(Stored data)

──────────

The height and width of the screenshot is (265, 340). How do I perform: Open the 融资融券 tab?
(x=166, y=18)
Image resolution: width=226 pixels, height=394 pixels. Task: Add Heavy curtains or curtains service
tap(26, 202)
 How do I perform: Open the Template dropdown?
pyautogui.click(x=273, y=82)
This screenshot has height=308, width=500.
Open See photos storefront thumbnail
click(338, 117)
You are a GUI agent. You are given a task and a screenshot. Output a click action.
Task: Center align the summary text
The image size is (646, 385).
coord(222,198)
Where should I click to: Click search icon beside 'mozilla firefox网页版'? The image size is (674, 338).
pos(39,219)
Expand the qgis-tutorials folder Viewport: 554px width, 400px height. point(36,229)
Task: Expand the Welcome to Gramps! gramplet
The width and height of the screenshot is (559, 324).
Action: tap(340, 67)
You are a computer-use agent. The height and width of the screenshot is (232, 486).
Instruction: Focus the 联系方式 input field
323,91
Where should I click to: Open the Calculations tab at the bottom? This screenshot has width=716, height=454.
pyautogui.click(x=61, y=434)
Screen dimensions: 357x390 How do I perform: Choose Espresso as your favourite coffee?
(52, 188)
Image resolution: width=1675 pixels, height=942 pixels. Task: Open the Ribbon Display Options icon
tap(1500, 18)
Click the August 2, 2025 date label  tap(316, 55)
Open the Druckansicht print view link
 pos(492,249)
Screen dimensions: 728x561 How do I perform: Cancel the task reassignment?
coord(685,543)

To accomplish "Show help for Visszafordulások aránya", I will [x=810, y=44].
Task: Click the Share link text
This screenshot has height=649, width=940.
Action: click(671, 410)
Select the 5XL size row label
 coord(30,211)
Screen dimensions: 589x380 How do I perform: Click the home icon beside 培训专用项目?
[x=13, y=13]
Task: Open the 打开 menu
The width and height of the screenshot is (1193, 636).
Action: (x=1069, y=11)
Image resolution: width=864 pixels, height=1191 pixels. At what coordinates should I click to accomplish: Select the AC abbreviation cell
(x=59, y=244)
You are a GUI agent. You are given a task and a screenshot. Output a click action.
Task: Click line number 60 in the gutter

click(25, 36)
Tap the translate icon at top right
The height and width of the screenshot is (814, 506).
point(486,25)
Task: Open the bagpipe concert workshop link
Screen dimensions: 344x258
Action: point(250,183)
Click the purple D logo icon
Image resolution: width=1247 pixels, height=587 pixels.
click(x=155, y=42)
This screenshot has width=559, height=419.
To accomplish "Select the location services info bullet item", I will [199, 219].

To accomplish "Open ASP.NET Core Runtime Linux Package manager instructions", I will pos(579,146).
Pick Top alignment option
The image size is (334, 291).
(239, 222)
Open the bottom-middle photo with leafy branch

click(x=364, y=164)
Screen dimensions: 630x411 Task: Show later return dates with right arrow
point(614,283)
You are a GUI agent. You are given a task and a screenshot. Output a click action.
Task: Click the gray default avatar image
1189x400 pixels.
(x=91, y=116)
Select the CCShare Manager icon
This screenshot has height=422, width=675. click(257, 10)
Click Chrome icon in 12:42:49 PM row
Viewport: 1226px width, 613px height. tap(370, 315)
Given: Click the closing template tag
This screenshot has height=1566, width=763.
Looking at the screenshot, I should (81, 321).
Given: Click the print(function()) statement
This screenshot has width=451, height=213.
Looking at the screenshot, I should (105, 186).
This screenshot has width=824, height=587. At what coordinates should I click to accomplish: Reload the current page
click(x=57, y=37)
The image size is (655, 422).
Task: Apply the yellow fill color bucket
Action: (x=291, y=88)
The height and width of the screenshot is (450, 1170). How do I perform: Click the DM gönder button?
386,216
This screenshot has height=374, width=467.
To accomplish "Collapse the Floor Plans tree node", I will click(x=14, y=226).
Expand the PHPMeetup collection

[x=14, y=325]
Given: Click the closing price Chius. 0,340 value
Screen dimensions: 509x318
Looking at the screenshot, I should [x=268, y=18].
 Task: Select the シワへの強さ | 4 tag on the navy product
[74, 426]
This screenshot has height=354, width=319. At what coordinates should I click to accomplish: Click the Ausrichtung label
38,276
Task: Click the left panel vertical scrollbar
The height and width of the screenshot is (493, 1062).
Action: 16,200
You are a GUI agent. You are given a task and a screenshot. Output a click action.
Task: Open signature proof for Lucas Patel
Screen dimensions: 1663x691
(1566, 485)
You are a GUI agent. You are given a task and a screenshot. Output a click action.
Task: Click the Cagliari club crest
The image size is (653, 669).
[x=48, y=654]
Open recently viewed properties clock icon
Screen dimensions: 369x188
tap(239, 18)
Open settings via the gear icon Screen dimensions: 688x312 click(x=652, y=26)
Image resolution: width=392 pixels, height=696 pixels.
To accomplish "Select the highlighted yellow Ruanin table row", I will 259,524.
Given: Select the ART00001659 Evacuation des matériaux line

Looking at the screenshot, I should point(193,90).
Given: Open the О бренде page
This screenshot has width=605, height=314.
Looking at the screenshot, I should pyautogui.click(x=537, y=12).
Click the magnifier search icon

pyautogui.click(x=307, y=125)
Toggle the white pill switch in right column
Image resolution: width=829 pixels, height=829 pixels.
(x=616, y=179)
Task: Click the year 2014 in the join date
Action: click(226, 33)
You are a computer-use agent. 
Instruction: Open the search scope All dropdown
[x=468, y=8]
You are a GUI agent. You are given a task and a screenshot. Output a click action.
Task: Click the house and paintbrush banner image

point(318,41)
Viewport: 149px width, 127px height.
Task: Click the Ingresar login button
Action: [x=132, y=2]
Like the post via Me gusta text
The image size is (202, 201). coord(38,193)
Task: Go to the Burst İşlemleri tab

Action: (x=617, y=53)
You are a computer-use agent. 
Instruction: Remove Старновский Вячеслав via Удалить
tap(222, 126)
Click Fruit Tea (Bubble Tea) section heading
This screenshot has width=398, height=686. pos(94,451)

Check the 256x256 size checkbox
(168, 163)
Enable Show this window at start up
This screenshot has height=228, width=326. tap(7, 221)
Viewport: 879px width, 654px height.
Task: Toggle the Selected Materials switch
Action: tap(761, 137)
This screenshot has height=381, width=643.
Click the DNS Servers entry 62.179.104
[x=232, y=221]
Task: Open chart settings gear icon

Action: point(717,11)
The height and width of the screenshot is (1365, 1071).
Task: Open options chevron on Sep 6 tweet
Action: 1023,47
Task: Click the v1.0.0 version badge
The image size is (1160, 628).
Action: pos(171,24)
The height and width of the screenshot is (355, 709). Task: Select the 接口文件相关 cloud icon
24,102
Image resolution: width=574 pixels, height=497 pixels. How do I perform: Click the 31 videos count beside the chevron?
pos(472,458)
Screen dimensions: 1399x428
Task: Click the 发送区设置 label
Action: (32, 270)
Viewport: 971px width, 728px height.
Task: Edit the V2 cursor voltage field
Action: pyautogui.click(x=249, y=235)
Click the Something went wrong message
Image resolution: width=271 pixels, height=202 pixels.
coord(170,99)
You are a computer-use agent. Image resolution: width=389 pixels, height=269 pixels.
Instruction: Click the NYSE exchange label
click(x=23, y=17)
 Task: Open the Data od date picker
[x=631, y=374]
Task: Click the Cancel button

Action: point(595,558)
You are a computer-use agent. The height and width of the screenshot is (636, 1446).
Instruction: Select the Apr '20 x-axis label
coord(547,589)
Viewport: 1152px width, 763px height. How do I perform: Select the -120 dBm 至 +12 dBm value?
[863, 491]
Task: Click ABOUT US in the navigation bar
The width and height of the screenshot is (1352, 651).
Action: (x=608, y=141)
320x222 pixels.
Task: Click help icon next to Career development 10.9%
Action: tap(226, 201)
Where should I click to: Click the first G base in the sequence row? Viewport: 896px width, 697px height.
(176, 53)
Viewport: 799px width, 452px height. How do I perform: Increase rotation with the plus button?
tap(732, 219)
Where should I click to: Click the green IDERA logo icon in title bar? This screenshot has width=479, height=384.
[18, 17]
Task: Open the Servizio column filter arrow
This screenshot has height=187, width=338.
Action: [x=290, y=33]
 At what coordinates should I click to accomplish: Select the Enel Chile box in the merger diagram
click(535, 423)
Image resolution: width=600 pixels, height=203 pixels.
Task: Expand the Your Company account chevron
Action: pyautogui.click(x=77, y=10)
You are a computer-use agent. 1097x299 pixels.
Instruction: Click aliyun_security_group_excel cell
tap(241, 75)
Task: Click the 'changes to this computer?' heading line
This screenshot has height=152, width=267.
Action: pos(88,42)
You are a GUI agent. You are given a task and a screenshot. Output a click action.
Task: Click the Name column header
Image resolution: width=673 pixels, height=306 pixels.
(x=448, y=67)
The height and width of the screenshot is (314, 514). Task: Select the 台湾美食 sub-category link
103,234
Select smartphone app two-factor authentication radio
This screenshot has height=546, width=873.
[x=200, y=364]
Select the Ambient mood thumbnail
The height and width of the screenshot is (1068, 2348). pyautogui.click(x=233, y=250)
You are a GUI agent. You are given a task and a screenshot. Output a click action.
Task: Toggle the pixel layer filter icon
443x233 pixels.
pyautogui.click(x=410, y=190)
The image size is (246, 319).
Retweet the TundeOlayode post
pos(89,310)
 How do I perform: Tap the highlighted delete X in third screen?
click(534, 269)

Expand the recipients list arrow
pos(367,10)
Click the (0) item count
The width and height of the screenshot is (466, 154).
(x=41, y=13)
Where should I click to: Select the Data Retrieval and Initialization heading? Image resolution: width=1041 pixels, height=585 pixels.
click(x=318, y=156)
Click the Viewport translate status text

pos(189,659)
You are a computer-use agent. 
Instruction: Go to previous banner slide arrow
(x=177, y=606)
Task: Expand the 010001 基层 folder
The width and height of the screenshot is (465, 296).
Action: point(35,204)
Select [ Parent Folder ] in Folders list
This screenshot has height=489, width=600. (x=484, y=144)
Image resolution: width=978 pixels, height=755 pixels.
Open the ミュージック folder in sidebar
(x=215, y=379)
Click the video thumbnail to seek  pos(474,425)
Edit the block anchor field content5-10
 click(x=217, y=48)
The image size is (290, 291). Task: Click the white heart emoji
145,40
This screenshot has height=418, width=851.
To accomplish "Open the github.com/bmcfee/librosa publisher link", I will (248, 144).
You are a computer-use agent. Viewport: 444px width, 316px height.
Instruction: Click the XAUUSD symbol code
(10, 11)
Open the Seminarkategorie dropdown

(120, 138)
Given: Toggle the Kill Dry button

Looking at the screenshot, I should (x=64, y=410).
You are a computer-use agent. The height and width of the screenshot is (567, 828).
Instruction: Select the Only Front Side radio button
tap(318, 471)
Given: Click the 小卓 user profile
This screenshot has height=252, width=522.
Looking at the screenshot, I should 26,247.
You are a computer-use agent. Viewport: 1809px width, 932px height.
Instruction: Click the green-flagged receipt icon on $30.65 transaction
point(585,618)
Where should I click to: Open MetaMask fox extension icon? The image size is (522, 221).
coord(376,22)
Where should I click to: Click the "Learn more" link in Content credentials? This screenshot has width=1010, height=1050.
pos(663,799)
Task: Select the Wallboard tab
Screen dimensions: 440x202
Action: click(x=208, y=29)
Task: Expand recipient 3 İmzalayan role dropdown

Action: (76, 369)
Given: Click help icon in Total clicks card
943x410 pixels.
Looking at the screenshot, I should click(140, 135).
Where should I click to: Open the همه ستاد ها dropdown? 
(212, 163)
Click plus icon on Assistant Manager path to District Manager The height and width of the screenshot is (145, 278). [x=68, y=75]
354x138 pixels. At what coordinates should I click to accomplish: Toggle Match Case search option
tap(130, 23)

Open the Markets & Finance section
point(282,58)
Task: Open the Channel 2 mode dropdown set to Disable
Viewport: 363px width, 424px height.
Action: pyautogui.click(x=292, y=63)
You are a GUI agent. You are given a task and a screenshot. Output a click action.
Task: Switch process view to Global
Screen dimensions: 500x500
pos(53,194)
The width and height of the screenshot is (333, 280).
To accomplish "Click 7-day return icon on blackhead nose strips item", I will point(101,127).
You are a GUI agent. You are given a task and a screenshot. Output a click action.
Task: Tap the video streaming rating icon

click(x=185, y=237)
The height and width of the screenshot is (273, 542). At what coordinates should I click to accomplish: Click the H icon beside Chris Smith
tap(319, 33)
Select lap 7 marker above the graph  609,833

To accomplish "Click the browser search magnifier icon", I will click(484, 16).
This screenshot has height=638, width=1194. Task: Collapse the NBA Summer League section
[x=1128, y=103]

──────────

▸ **The task**
Respond with a single number: the count of lines in the entries above that contain the string "item".

▸ **Answer to this exercise**
3